Hardness and calcium reactions (especially ASA deposits)


ASA hydrolysis products and calcium salts are linked to deposit risk and sizing inefficiency if conditions are not controlled.


Recycled fiber / OCC / contaminants


Recycled furnishes change surface chemistry and can consume retention capacity; AKD can work in recycled OCC systems, but the process still needs proper control for retention and development.


What this looks like


  • Cobb rises when ash increases, when PCC/GCC source changes, or when broke rate spikes.

  • “More size” causes more deposits instead of better performance.


What to check


  • Ash type and level; filler surface treatment.
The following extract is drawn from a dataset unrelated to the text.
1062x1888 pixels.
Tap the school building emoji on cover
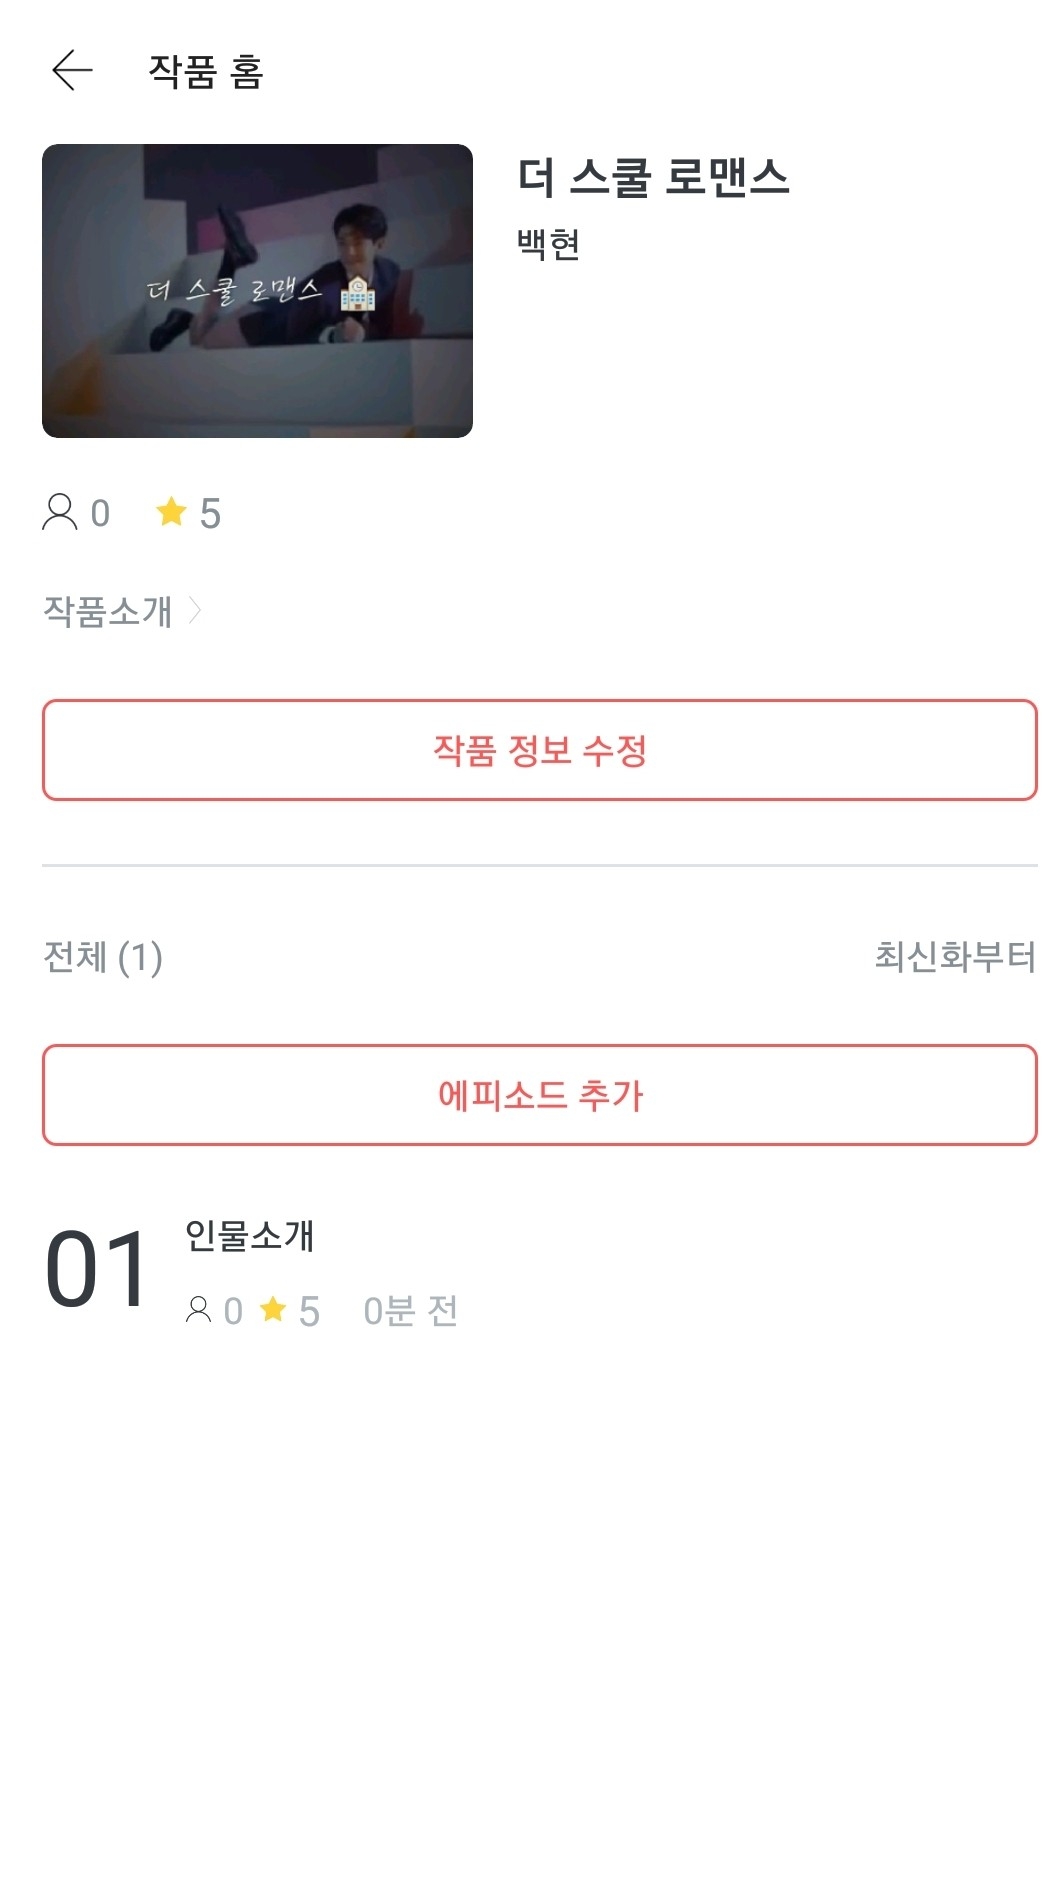point(357,294)
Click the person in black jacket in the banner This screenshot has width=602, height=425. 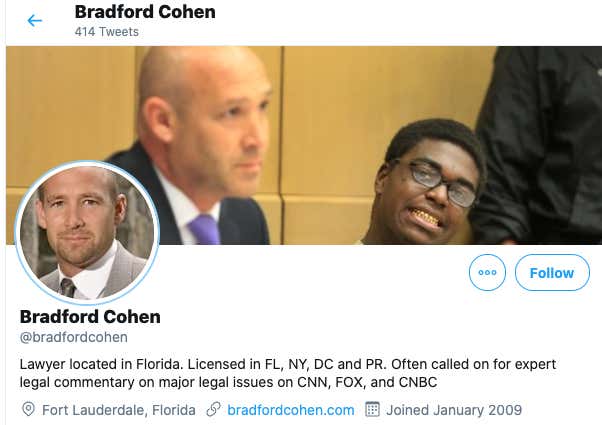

  • Water hardness and calcium load.

  • Detrimental extractives/stickies and pitch control effectiveness.

  • Dryer section development: some systems (especially AKD) need proper curing to reach full hydrophobicity.


Fix


  • Treat sizing as a full furnish + water-chemistry program, not a single-additive lever.

  • When ash/furnish shifts, revisit dosage, aluminum support strategy, retention scheme, and addition point.


A fast troubleshooting table (use this on the machine floor)

Symptom

Likely cause

Quick check

First corrective move

Cobb/HST swings with small pH changes

pH/aluminum mismatch

pH at size injection

Stabilize pH; adjust alum/PAC strategy

Good sizing after fresh make-down, then decays

ASA/AKD degradation

Emulsion age/residence time

Shorten time to headbox; tighten emulsification

High whitewater solids + poor sizing

Charge/retention collapse

Cationic demand/SCM

Rebalance charge; tune retention aids

Streaks, spots, deposits when dosing up

Poor mixing/shear

Injection point + mixer

Improve mixing, move feed, reduce shear exposure

Worse sizing at higher ash or hardness

Filler/hardness interaction

Ash/hardness trend

Adjust program for ash/hardness; control calcium effects

Practical takeaway


When internal sizing fails, assume the issue is one (or more) of these:


  1. wrong pH/aluminum framework,

  2. hydrolysis/aging before the headbox,

  3. charge imbalance and weak retention,

  4. poor addition/mixing/shear management,

  5. furnish/filler/hardness interactions plus incomplete development.


Treat Internal sizing agents as part of a wet-end system: chemistry + water closure + retention + mechanical delivery. That’s how you convert “we added more size” into stable, measurable, repeatable sizing performance.